Der Yarlung-Tsangpo-Canyon ist einer der wichtigsten Biodiversitätshotspots des Planeten. Dank der einzigartigen Topografie finden sich dort auf kleinstem Raum eine große Bandbreite an unterschiedlichsten Lebensräumen, von Gletschern und Almweiden bis hin zu tropischen Regenwäldern. Neben dem größten und ältesten Baum Asiens – einer über 100 Metern hohen Himalaya- Zypresse – beherbergt die Region auch eine Vielzahl an Tier- und Pflanzenarten, darunter die einzige in China bekannte Königstigerpopulation. Versuche, die Schlucht in einen Nationalpark zu verwandeln, sind vor diesem Hintergrund wenig verwunderlich.

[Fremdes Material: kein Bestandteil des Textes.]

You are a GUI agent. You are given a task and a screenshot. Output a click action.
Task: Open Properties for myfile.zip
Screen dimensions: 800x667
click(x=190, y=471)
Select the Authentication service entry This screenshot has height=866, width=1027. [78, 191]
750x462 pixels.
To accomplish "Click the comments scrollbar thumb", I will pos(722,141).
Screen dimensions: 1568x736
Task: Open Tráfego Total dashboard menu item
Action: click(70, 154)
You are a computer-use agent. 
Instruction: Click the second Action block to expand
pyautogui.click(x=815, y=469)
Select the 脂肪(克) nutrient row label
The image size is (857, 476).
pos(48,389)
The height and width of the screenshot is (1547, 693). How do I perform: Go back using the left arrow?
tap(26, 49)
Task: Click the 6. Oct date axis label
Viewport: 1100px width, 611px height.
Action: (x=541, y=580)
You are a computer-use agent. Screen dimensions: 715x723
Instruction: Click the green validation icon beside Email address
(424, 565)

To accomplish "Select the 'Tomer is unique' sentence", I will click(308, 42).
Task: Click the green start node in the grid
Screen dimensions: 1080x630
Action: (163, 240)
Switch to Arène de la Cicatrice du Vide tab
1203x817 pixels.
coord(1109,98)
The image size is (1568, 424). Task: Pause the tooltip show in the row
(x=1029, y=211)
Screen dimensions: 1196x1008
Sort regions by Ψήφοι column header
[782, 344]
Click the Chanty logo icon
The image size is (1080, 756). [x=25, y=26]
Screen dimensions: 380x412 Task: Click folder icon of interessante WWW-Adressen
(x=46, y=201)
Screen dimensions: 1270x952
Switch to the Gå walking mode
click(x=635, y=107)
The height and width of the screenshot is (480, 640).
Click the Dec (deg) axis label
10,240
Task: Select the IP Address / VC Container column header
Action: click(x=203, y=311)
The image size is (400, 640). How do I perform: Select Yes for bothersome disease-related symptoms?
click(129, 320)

Gleichzeitig ist die Region um den Yarlung-Tsangpo- Canyon auch von großer kultureller und spiritueller Bedeutung für die Einheimischen, denen die Berge, Wälder und Flüsse heilig sind. So wird beispielsweise der Yarlung Tsangpo selbst als irdische Gestalt der tibetischen Göttin Dorje Pagmo angesehen. Neben Sorgen wie der Zwangsumsiedelung tibetischer Bewohner*innen zählt auch die Angst vor Erdbeben zu den Bedenken der Kritiker*innen. Denn der vorgeschlagene Projektstandort ist Treffpunkt von zwei bedeutenden tektonischen Platten und Schauplatz reger seismischer Aktivität. Erst im Januar wurde Tibet von einem schweren Erdbeben der Stärke 7,1 nach Richter erschüttert. Auch das stärkste je an Land verzeichnete Erdbeben, ein Beben der Stärke 8,6 nach Richter, ereignete sich 1950 nur wenige hundert Kilometer entfernt von den aktuell geplanten Anlagen. Zusätzlich zu der Gefahr von Dammbrüchen sind die Nachbarländer Indien und Bangladesch auch über die geopolitischen Auswirkungen des Projekts besorgt. China könnte mit dem Staudamm unweit der indischen Grenze in die Wasserversorgung Indiens eingreifen und diese als politisches Druckmittel bei Dürren und Überschwemmungen verwenden, so die Befürchtung. Wegen der starken Regenfälle im Einzugsgebiet des Flusses in Indien, Bhutan und Bangladesch wird der Anteil Chinas am Wasser des Yarlung-Tsangpo zwar nur auf 7 bis 30 % geschätzt, Indien überlegt dennoch, einen eigenen Staudamm inklusive Kraftwerk zu bauen, um den Wasserfluss selbst regulieren zu können.

Fazit

Das Motuo Hydropower Project ist ein enormes Unterfangen, das die moderne Technik an den Rand des Machbaren führt und so Chinas Führungsanspruch beim Ausbau der Erneuerbaren untermauert. Themen, die bei Kleinwasserkraftwerken unweigerlich zur Diskussion stehen, sieht man hier, wenn auch weitaus komplexer, auf internationaler Ebene. Zeitgleich verdeutlicht das Projekt aber auch das große Potenzial der Wasserkraft. Es lässt erahnen, was auch anderenorts möglich wäre – mit den richtigen Rahmenbedingungen und genügend politischem Willen.